La Constitution, en son article 5, dispose : « Les partis politiques concourent à l’expression du suffrage. » Or, nos partis n’animent rien, n’informent de rien et ne forment personne. Leurs chefs ont juste besoin de gagner. Résultat des courses, un bétail électoral à disposition, pour un juste retour sur investissement. Tant qu’il en sera ainsi, aucune Liste électorale permanente informatisée (Lépi), aussi performante soit-elle, ne pourra rien contre la fraude et les irrégularités dans nos élections.
Dieu merci, cette tendance essentiellement manipulatrice et fondamentalement instrumentaliste reflue et recule depuis que s’ouvre, ici et là, ce qu’il convient bien d’appeler la saison des peuples.
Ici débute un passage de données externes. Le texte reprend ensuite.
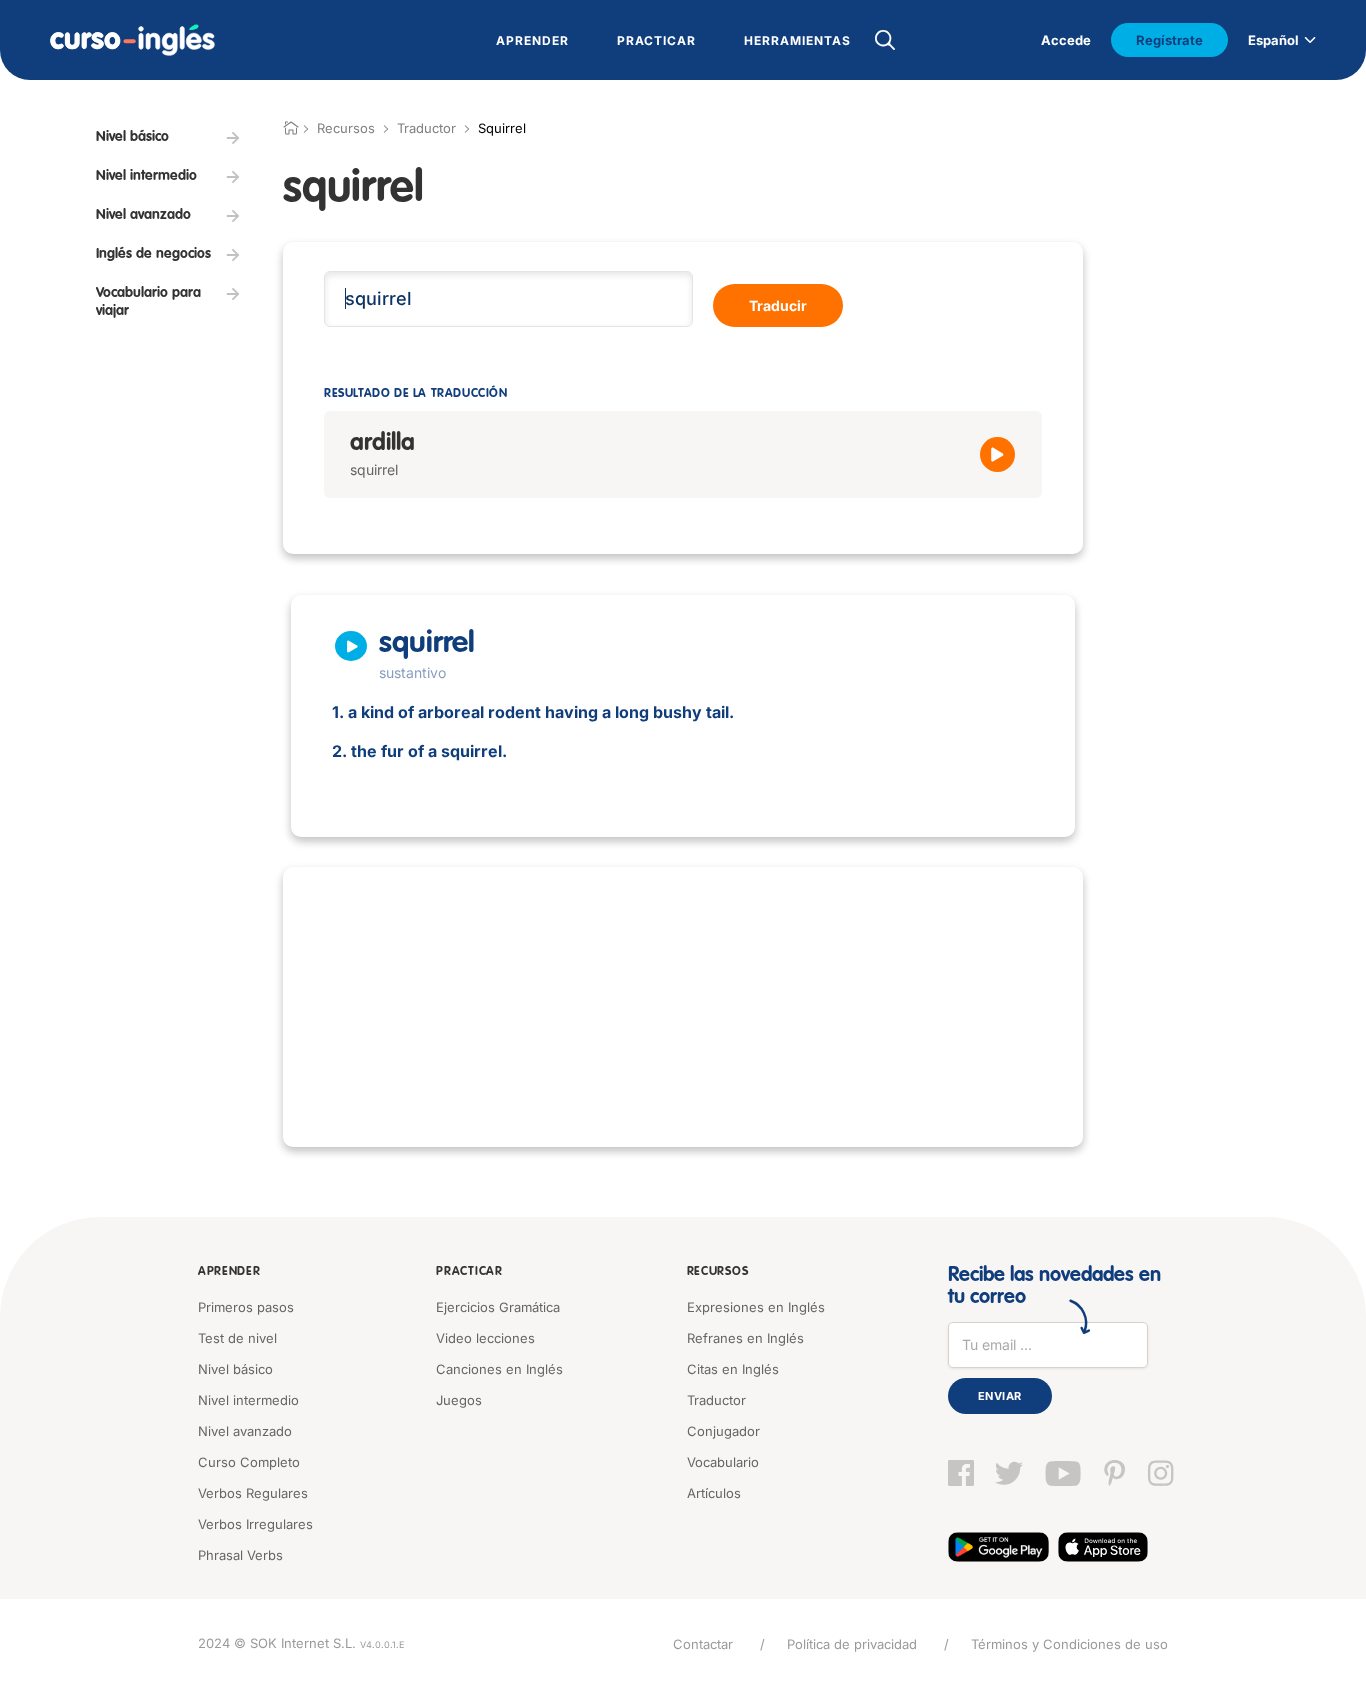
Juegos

Ainsi, si le politicien n’est attaché qu’à l’objet présent de sa conquête, les peuples, de plus en plus, affirment la conscience d’être des sujets d’histoire lancés à la quête de la démocratie.
En fait foi, le réveil inattendu, ces jours derniers, de certains peuples de l’Afrique du Nord. En fait encore foi, la maturité du peuple béninois au premier tour du scrutin présidentiel du 13 mars 2011. Selon un tel schéma, la plupart des politiciens sont des gens du passé, en passe d’être dépassés, ligotés qu’ils sont à leurs vielles habitudes, préoccupés, en définitive, de manger, au présent, leur maïs en herbe. C’est pourquoi ils n’investissent rien. C’est pourquoi ils ne capitalisent rien. C’est pourquoi ils sont à l’image du personnage mythique fon de « Yogbo ». C’est pourquoi cela leur va comme un gant l’expression populaire de « So tcha du tcha ». A traduire à peu près par : « Prends ta part, bouffe et ne te soucie point du lendemain ».
L’investissement pour l’avenir se concentre et se condense sur tout ce qui participe, de près ou de loin, à l’amélioration, au renforcement, à l’enracinement de la démocratie. C’est la raison pour laquelle, les peuples, dans leurs marches de libération, placent la démocratie sous trois instances :
– Sous la direction d’une valeur, la liberté ;
– Sous l’éclairage d’une norme, la loi ;
– Sous le sceau absolu de l’Absolu, c’est- à-dire Dieu.
Oui, à voir tout ce que nous voyons, il devient nécessaire et impérieux d’appeler la crainte de Dieu dans l’arène publique, la crainte de Dieu dans toutes nos élaborations politiques. Que celui qui s’inscrit en faux contre cette idée nous jette la première pierre.